On Monday, a number of delegates fighting for an ultra-conservative platform stood up in opposition of giving state’s the right to legalize non-smokeable, non-intoxicating marijuana products for a variety of health conditions.

The modest language of the measure, which was brought to the table by Maine delegate Eric Brakey, simply suggested that Republicans should back the concept of allowing seriously ill children to use cannabis oil when no other medication has proven effective.

The issue launched a full-blown fight in the middle of the Cleveland debate, with several delegates reaching into a modern day bag of reefer madness to contest the inclusion of anything marijuana-related on the Party’s official platform.

One delegate from Utah argued that there was not enough scientific evidence available to show cannabis has any medical value, whatsoever, while she also suggested that studies have shown that consuming marijuana leads to an increased risk of serious health issues.

Another representative gunning for the conservative side suggested that all of the violence happening across the nation is at the hands of young people who use marijuana. The California delegate testified before the committee that, “All of the mass killings that have taken place, they’re young boys from divorced families and they’re all smoking pot.”

Other delegates fought against medical marijuana because of concerns that weed is a gateway drug contributing to the plague of heroin abuse that has erupted across the nation over the past several years. However, some of the pro-pot delegates in the room argued that the older Republicans were simply basing their ideas on cannabis oil on “Cheech and Chong” ideologies.

“It’s the opiates that they’re on, is what’s causing all the shooters, and the addictions and the overdoses,” said Dale Jackson, a delegate from Georgia. “Not cannabis. But that’s FDA approved, so they’re okay with that.”

Despite the tooth-and-nail-fight to get some of the more conservative party members on board with a semi-pro-pot position, the Brakey’s amendment was ultimately voted down by the Platform Committee.

“I knew that this issue was a long shot,” Jackson told the Atlanta Journal-Constitution. “Traditionally speaking, the RNC tends to be behind the general public and public sentiment. I was prepared for the failure of the amendment.”

The Republicans had a chance redeem itself on the medical marijuana issue by siding with a proposal aimed at acknowledging “the social and economic costs of the failure of drug prohibition.” But that proposal was rejected, as well.

So while the Republican Party will is against allowing children to have access to non-intoxicating cannabis oil that has been proven to effectively control the plight of seizure disorders, the RNC has moved in favor of including, in the Party’s official platform, presumptive presidential nominee Donald Trump’s lunatic concept of building a wall along the U.S. Mexico border.

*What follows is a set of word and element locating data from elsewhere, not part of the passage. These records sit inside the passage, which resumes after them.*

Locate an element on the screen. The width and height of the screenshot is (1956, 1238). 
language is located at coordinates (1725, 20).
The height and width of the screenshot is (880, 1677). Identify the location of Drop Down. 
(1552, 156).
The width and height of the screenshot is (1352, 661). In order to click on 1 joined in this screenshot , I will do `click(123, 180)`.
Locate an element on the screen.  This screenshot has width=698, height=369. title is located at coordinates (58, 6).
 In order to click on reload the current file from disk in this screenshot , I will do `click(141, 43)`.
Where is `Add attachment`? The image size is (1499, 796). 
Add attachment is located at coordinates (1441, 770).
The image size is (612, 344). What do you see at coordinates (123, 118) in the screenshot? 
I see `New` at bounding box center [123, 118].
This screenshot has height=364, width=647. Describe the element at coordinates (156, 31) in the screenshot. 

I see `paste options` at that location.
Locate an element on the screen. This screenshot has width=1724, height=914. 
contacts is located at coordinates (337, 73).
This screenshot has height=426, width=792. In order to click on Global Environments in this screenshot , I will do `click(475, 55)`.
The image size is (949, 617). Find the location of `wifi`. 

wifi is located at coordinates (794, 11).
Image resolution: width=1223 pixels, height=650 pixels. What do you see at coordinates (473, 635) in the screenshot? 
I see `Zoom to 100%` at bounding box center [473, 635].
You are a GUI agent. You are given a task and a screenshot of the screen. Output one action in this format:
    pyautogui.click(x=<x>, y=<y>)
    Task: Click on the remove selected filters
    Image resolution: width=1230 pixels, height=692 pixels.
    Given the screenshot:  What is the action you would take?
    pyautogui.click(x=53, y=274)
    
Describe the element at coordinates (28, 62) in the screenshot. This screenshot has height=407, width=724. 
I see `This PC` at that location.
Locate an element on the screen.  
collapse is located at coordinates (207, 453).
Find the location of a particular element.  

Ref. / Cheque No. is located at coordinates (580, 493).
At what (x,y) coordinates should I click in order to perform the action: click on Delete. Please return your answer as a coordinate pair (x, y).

On Tuesday, the RNC committee voted in favor of a measure aimed at creating a “border wall” that shelters “the entirety of the Southern Border and must be sufficient to stop both vehicular and pedestrian traffic.” Although the proposal must be approved by the full RNC before it becomes an official part of the Republican position, it is expected to pass next week since not a single committee member contested the language.

On the flipside, the Democratic Party announced this week that it would support “a pathway to legalization.”

“Because of conflicting laws concerning marijuana, both on the federal and state levels, we encourage the federal government to remove marijuana from its list as a Class 1 Federal Controlled Substance, providing a reasoned pathway for future legalization,” reads the DNC’s official stance on marijuana.